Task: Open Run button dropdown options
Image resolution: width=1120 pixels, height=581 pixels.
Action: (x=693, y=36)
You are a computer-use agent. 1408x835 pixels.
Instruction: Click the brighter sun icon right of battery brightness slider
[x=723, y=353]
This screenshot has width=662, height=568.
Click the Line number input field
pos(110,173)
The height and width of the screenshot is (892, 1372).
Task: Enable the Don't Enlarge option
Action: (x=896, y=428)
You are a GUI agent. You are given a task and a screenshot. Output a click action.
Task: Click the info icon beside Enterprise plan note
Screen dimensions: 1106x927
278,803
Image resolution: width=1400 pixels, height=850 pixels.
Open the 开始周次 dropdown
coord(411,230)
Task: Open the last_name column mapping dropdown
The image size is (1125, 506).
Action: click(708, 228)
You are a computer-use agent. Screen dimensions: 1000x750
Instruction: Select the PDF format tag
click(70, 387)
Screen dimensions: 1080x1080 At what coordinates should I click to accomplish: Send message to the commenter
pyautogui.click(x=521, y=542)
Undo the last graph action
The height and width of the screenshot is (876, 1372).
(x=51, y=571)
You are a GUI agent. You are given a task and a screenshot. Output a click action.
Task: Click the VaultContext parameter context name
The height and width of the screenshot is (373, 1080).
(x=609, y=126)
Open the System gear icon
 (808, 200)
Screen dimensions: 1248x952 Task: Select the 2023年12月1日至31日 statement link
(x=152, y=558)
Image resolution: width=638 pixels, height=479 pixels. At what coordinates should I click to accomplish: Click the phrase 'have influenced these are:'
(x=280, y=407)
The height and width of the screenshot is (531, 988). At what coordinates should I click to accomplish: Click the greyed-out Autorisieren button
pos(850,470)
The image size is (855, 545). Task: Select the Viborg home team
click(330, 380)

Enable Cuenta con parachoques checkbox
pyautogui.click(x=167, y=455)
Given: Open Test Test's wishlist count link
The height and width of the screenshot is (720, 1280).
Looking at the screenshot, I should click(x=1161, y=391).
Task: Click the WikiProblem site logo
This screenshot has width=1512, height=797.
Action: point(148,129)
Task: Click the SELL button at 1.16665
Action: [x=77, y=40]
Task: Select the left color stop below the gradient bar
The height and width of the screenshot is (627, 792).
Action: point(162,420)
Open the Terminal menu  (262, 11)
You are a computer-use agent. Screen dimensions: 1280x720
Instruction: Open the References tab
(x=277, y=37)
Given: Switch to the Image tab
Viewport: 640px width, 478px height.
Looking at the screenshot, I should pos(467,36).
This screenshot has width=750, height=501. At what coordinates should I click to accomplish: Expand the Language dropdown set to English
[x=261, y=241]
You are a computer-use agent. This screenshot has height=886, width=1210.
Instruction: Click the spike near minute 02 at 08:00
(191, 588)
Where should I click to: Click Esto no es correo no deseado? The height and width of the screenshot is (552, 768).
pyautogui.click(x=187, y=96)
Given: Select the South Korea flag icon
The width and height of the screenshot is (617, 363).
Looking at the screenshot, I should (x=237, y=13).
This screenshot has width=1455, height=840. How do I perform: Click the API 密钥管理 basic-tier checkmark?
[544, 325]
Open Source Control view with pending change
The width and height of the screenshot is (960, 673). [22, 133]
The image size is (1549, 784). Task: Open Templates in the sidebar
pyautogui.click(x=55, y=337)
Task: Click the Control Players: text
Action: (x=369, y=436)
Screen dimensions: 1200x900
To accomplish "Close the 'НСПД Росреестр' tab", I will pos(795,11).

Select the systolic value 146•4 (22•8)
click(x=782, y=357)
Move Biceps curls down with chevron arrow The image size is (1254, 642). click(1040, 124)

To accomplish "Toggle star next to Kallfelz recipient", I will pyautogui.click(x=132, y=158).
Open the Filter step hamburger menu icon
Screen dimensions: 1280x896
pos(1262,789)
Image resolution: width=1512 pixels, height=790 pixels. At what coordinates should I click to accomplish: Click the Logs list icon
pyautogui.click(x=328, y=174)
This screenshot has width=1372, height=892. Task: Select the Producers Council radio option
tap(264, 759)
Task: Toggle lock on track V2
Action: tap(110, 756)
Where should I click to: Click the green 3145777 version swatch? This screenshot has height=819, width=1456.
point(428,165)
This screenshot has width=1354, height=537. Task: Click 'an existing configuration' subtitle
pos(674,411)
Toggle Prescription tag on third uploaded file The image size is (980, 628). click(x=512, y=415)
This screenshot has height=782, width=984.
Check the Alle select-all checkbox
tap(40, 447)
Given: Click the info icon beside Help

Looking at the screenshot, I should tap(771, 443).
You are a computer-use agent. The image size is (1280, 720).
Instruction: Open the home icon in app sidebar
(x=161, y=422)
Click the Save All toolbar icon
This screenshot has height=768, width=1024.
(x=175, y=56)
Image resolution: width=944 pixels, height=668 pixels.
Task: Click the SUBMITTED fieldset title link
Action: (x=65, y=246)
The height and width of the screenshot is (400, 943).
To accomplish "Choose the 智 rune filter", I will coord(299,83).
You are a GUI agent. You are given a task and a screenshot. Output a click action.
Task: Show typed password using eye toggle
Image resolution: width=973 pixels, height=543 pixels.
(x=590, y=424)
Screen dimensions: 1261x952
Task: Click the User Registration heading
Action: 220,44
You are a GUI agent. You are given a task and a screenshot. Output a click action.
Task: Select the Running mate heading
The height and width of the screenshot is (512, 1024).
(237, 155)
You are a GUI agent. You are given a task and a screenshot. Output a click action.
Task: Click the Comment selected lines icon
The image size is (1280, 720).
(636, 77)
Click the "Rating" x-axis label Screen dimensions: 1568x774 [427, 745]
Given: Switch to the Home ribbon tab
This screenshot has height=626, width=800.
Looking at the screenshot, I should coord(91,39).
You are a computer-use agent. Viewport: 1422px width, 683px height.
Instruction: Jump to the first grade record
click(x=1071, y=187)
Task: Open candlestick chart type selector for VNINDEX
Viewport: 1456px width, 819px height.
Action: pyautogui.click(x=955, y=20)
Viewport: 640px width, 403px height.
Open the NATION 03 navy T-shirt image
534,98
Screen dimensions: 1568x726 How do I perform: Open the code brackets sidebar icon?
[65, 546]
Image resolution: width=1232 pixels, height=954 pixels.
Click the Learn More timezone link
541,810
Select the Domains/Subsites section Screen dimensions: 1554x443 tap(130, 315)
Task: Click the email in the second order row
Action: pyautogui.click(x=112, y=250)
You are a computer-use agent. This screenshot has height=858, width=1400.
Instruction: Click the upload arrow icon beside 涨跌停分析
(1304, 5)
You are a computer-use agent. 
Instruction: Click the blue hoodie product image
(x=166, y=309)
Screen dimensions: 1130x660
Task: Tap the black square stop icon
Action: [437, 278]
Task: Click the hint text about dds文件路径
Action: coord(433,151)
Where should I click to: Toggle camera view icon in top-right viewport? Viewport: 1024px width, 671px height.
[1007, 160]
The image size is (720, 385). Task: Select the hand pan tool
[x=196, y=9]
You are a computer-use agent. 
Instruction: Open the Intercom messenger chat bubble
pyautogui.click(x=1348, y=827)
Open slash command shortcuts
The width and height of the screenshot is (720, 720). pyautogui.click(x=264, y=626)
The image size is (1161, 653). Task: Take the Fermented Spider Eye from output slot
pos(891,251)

### TO BE DONE:
Reproduce the records word for word, from the first line through the line containing "[x=723, y=353]", including both ends.

### FULL SOLUTION:
Task: Open Run button dropdown options
Image resolution: width=1120 pixels, height=581 pixels.
Action: (x=693, y=36)
You are a computer-use agent. 1408x835 pixels.
Instruction: Click the brighter sun icon right of battery brightness slider
[x=723, y=353]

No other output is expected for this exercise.